Veer Madho Singh Bhandari Uttarakhand Technical University
- Former name: Uttarakhand Technical University
- Type: Public
- Established: January 27, 2005; 21 years ago
- Affiliations: UGC, AICTE, PCI, BCI
- Chancellor: Governor of Uttarakhand
- Vice-Chancellor: Onkar Singh
- Location: Dehradun, Uttarakhand, India 30°20′37″N 77°56′24″E﻿ / ﻿30.3435°N 77.9400°E
- Website: www.uktech.ac.in

= Veer Madho Singh Bhandari Uttarakhand Technical University =

Public university in Uttarakhand, India

Veer Madho Singh Bhandari Uttarakhand Technical University is a public university in the Indian state of Uttarakhand set up by the Government of Uttarakhand on 27 January 2005, through the Uttarakhand Technical University Act 2005. It has 6 campus institutes and 80 affiliated colleges Government and Private). 6 campus institutes are in the university campuses at Dehradun, Tehri, Tanakpur, Gopeshwar, Pithoragarh, and Uttarkashi spread all over the state.

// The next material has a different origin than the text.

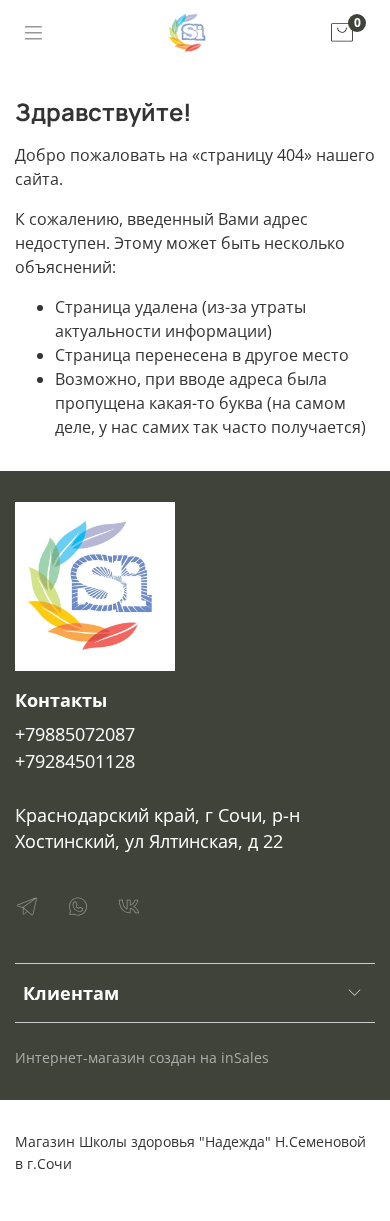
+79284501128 (75, 761)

==Departments and faculties==

- Architecture
- Business Management
- Mechanical Engineering
- Civil Engineering
- Chemical Engineering
- Electrical Engineering
- Electronics & Communication Engineering
- Computer Science and Engineering
- Industrial & Production Engineering
- Biotech Engineering
- Engineering and Technology
- Hotel Management and Catering Technology
- Pharmacy
- Law
- Power System Engineering

== Affiliated colleges and institutes ==
The university has been established in an area of 8.372 hectares and it is the only affiliating University of the state for technical institutions. There are 6 campus Institutes and 75 affiliated colleges with 23,000 students in courses mentioned below:

| Bachelor of Technology (B.Tech.) |
| Bachelor of Pharmacy (B.Pharm.) |
| Bachelor of Hotel Management and Catering Technology (BHMCT) |
| Bachelor of Business Administration (BBA) |
| Master of Business Administration (MBA) |
| Bachelor of Computer Application (BCA) |
| Master of Computer Application (MCA) |
| Master of Pharmacy (M.Pharm.) |
| Master of Technology (M.Tech.) |
| Pharm. D. |
| BALLB |
| BBALLB |
| LLB |
| LLM |
| Faculty of Management offering two M.B.A. full time and one M.B.A. Part Time in University Campus |
| Faculty of Pharmacy offering B.Pharm. and two M.Pharm. in University Campus |
| Faculty of Technology two B. Tech. and five M.Tech. in University Campus |
| Professional courses |

The university imparts education in graduate, postgraduate, and doctorate programmes in disciplines like Management, Engineering, Hotel Management, Computer Application, Pharmacy, Law, etc.

It serves technical education through its well-crafted Undergraduate, Postgraduate, and Doctoral programmes that are compliant to National Education Policy 2020. Choice-based credit system, multiple entry/exit options, and major with or without minor degree options in almost all programs make them comparable to the best ones across the globe. The University focuses on excellence with accountability. The admissions, academic activities, examination, and evaluation are carried out in a fair, time-bound, and transparent manner. The university runs an exclusive women's institution namely Women Institute of Technology on its campus in Dehradun. There is a high focus on the rigor of classroom and laboratory activities along with the constant push for project-based learning. The cost of education and the wide reach of University programmes in the Himalayan state of Uttarakhand enables a large population of students residing in far-off locations in the hills. The university runs the faculty of management/pharmacy/technology in its campus, apart from the 6 Campus Institutes. It is spreading technical education in the remote underprivileged area of Uttarakhand hills through its six campus institutions.
1. THDC Institute of Hydropower Engineering and Technology, New Tehri
2. Seemant Institute of Technology, Pithoragarh
3. Women Institute of Technology, Dehradun
4. Institute of Technology Gopeshwar, Gopeshwar
5. Dr APJ Abdul Kalam Institute of Technology, Tanakpur (Champawat)
6. Institute of Technology, Baun, Uttarkashi
7. Institute of Technology, Salt, Almora (proposed)

The program-wise intake in 2023-24 was, B.Tech.-7296, B.Pharm-1880, BHMCT-365, Law-2285, MBA-2197, M.Tech.-587, M.Pharm.-232, MCA-288, Pharm.D.-30. BBA and BCA have been started from 2024-25 session.